Malaysia is not Arizona. But we are not immune either.
Johor’s recent water stress episodes, Penang’s periodic supply disruptions, and the long-term uncertainties around climate variability should already be warning signals. Data centres compete silently with households, agriculture, and manufacturing — and when shortages hit, the social optics matter. Telling residents to conserve water while hyperscale facilities operate uninterrupted is a political and reputational risk, not just a technical one.
Power is the other constraint. In the US, data centres tracked by journalists could soon consume more electricity than entire countries. Utilities are delaying coal plant closures and building new gas plants just to meet AI-driven demand. In Virginia, grid upgrades could raise household electricity bills by up to 50%.
Malaysia’s grid is more centralised, but the trade-off remains the same. If data centres drive peak demand growth, someone pays either through higher tariffs, public infrastructure spending, or delayed decarbonisation targets.
Jobs, Incentives, and the Reality Check
One of the most striking findings from the US is employment. Even the largest data centres often employ fewer than 150 permanent staff. Some operate with as few as 25.
Yet tax incentives are generous. In Virginia alone, data centre projects received nearly USD1 billion in tax savings in a single fiscal year.
This is where Malaysia must be especially careful. Data centres are capital-intensive, not labour-intensive. They do not solve graduate underemployment. They do not anchor local supply chains in the way advanced manufacturing does. Their primary benefit is strategic, not social.
That does not mean we should reject them. It means we should price incentives accordingly, demand transparency, and ensure local communities are not absorbing hidden costs while multinational balance sheets capture the upside.
The Question Malaysia Needs to Ask
What struck most when reading the American accounts was not the technology, but the human fatigue. Homeowners fighting rezonings. Parents logging noise readings twice a day.
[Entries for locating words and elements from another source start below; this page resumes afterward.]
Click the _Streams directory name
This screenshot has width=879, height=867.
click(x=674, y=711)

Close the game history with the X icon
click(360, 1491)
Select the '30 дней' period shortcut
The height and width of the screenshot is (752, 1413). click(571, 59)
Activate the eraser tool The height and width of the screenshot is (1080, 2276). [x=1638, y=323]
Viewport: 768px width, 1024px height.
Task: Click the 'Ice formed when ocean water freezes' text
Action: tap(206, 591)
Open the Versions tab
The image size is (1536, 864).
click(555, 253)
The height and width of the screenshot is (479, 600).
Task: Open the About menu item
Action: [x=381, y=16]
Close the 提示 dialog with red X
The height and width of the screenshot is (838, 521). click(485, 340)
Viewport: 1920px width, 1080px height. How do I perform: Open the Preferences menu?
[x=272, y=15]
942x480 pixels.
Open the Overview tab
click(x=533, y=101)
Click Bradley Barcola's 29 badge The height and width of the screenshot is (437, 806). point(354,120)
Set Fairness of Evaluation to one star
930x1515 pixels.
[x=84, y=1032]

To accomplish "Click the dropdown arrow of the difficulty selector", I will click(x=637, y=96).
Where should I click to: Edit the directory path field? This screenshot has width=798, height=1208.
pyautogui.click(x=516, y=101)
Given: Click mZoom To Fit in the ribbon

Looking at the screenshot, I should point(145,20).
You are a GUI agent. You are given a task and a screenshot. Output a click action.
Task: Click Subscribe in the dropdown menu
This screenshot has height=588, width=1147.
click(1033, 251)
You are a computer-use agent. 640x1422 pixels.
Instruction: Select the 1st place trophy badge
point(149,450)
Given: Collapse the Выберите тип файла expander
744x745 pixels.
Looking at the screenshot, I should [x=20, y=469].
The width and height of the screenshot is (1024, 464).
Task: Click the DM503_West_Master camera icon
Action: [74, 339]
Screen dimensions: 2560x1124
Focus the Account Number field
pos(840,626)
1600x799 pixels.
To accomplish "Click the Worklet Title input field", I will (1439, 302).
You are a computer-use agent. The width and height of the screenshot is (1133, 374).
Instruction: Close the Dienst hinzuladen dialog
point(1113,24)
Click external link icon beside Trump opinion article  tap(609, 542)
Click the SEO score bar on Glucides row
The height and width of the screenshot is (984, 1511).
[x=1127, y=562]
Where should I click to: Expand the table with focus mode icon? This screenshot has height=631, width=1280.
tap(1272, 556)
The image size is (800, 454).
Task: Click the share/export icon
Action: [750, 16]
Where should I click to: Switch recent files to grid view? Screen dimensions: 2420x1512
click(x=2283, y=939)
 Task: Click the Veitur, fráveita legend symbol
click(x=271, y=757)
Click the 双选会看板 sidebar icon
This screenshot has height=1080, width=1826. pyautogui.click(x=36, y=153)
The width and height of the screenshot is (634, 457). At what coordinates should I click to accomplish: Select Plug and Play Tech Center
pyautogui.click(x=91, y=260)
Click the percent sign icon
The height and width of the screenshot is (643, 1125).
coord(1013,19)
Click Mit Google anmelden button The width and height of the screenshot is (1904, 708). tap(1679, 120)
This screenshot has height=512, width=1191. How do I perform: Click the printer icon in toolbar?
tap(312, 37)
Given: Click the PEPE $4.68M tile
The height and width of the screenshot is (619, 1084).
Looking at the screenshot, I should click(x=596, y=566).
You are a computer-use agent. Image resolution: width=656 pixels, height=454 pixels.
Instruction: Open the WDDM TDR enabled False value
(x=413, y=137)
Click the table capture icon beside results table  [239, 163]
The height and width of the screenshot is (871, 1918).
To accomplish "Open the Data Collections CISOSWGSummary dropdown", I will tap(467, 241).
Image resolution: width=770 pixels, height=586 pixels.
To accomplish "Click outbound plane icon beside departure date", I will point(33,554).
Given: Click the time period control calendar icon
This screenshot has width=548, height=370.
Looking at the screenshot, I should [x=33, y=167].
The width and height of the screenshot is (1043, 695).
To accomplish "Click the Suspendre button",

Residents quietly planning to leave neighbourhoods they once loved.
Malaysia still has time to avoid this trajectory.
But only if we ask harder questions now:
- Where should data centres not be built?
- How do we integrate them into long-term water and power planning, not just investment promotion?
- What does “fair share” really mean when grid upgrades and water infrastructure are required?
- And how transparent are we willing to be with the public about trade-offs?
Data centres are the factories of the digital age. Factories once reshaped cities, rivers, and labour markets. We learned, sometimes painfully that zoning, safeguards, and social consent matter.
If Malaysia wants to lead in the digital economy, the goal should not be to build the most data centres, but to build them wisely. The American experience is not a warning against progress. It is a reminder that unmanaged progress has a habit of showing up in people’s bedrooms at night, humming softly, relentlessly, and far too close to home.